In the UK, the annual sum provided from public funds to meet the official expenses of the sovereign and immediate dependents; private expenses are met by the privy purse.
History Before 1689 all expenses of government in peacetime and of the royal household were supposed to be met from the hereditary revenues of the Crown and from taxes voted for life to the sovereign on accession. When necessary other revenue was raised through additional taxes granted by Parliament
In 1689 Parliament attempted to secure some control over expenditure, and thus over the monarch by voting an annual sum of £600,000, made up of the hereditary revenues and part of the excise duty. This was raised to £700,000 and given statutory effect by the Civil List Act 1697. This sum was intended to meet the expenses of civil government (the civil service and pensions paid by the state) and the expenses of the royal household, but did not cover the cost of the army and navy, nor debt charges.
On the accession of George III in 1760 an important change occurred when the hereditary revenues and such tax yields as Parliament decided were no longer paid to the monarch, but to the exchequer account (known as the consolidated fund) and the civil list was paid out of the consolidated fund. Finally, on the accession of William IV in 1830 all government expenses were removed from the civil list and it was restricted to the expenses of the royal household.
The revenues of the Duchies of Lancaster and Cornwall are not included in the hereditary revenues surrendered to the consolidated fund, but are retained by the Queen and the Prince of Wales (who holds the title of Duke of Cornwall) respectively.

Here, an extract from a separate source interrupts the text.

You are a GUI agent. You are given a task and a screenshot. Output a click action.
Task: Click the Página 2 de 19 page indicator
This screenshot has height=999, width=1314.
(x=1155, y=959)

The amount is granted by Parliament on the recommendation of the Royal Trustees. It has to be renegotiated within the first six months of a new reign. In 1991 a fixed 10-year annual sum of £ 7.9 million was agreed for all of the royal family but this was changed in 1992 to provide only for the Queen, the Queen Mother, and the Duke of Edinburgh. In 2000 the Royal Trustees recommended that payments should remain at the 1991 level for a further ten years from 2001. Outside the Civil List Parliament makes payments for the upkeep of the royal palaces and for royal travel through the respective government departments. Other payments, such as those to members of the Queen's extended family come from her private income. Since 1995 the Queen had paid income tax on her private income, the amount of which is not publicly disclosed. Additional royal income has been generated since 1993 by the opening of Buckingham Palace, between August and October each year, to paying public visitors.
In the USA there is no equivalent of the civil list, but presidents and vice-presidents have salaries and allowances for expenses.
Provision is also made for their widows, and ex-presidents are pensioned and have free office space, with free post and allowances for staff.
Related Credo Articles
In the UK, the sum given annually from the Consolidated Fund to the monarch, her consort, and her mother to meet their expenses. Until 1993...
An allowance granted from the Consolidated Fund by parliament to the sovereign to meet the expenses of the royal household. The first Civil...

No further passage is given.